Lo Storico Carnevale di Ivrea è un complesso rituale che vede protagonista l’intera città: un susseguirsi di eventi, procedure, simboli e personaggi che scandiscono i primi mesi dell’anno.
A Gennaio, l’Epifania sancisce l’apertura del Carnevale: con la prima uscita di Pifferi e Tamburi e l’investitura del Generale, Ivrea si raduna in piazza di Città per vivere un grande momento di gioia collettiva.
Nella terzultima e penultima domenica di Carnevale, l’entusiasmo cresce in un susseguirsi di eventi dal forte valore simbolico: la consegna del Libro dei Verbali, la Prise du drapeau, la presentazione degli Abbà, la riappacificazione tra i Rioni del Borghetto e San Maurizio e la presentazione dei Carri Da Getto partecipanti alla Battaglia delle Arance. Infine, le musiche dei Pifferi e Tamburi e lo svolgersi delle prime fagiolate avvicinano Ivrea alla settimana più sentita dell’anno.

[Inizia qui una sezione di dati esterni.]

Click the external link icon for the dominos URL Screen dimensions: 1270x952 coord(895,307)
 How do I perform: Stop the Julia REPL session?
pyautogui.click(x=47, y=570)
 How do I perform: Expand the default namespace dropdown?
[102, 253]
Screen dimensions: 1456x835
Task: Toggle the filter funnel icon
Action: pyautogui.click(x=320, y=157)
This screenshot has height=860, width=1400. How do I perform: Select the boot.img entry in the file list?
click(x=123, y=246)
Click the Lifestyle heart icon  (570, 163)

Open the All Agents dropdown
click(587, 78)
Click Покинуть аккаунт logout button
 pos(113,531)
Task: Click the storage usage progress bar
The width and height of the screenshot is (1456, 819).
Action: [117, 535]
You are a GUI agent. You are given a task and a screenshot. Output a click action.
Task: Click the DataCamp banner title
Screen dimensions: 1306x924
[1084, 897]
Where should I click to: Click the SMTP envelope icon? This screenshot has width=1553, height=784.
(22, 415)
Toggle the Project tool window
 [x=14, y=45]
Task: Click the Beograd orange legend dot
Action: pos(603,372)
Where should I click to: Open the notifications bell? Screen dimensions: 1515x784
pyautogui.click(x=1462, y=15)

Con il “giovedì grasso” il Generale ottiene simbolicamente i pieni poteri da parte del Sindaco e, in ottemperanza alle nuove disposizioni, i cittadini indossano finalmente il Berretto frigio, simbolo di libertà e uguaglianza. Per molti il vero Carnevale inizia oggi.
Infine, dopo mesi di attesa e indiscrezioni, vere o presunte, il sabato sera viene finalmente svelata l’identità della Mugnaia. Dopo essere stata acclamata a gran voce dalla folla festante raccoltasi sotto il Palazzo municipale, la figura simbolo dello Storico Carnevale di Ivrea sfila lungo le vie cittadine, accompagnata dal corteo storico a cui si uniscono aranceri e goliardi.
La mattina seguente, la Domenica di Carnevale è caratterizzata dalla rievocazione storica della “Preda in Dora”. Nel pomeriggio, le piazze cittadine sono animate dal primo giorno di Battaglia e dal passaggio della Mugnaia; la marcia del cocchio dorato è accompagnata dal corteo storico sulle note di Una volta anticamente.

Il Lunedì mattina, al suono di Pifferi e Tamburi, in una cerimonia condotta dal Sostituto del Gran Cancelliere, il Generale e il suo Stato Maggiore scortano le giovani coppie di sposi nella Zappata degli Scarli.
Nel pomeriggio, Aranceri e Carri da getto si scontrano senza interruzione fino a sera, ricevendo la visita dei personaggi nelle singole piazze.
Con il martedì termina Carnevale: il pomeriggio, ritmato dai passaggi del Corteo e dalle piazze nel loro ultimo giorno di Battaglia, culmina con la premiazione degli Aranceri e dei Carri da getto in piazza del Municipio. In serata dopo l’abbruciamento degli scarli e la simbolica marcia funebre del corteo, il Generale congeda i Pifferi e rientra in Municipio dove il Sostituto dà lettura del Verbale di Chiusura.

Il mattino dopo, il Carnevale si chiude con la tradizionale degustazione di Polenta e Merluzzo in Piazza Lamarmora, alla presenza del Vescovo e dei personaggi in borghese. Una mattinata che segna il termine di un rito collettivo che per la città non è solo uno spettacolo da vedere ma un momento di vita da condividere ogni anno. La festa finisce qui, il Mercoledi delle Ceneri.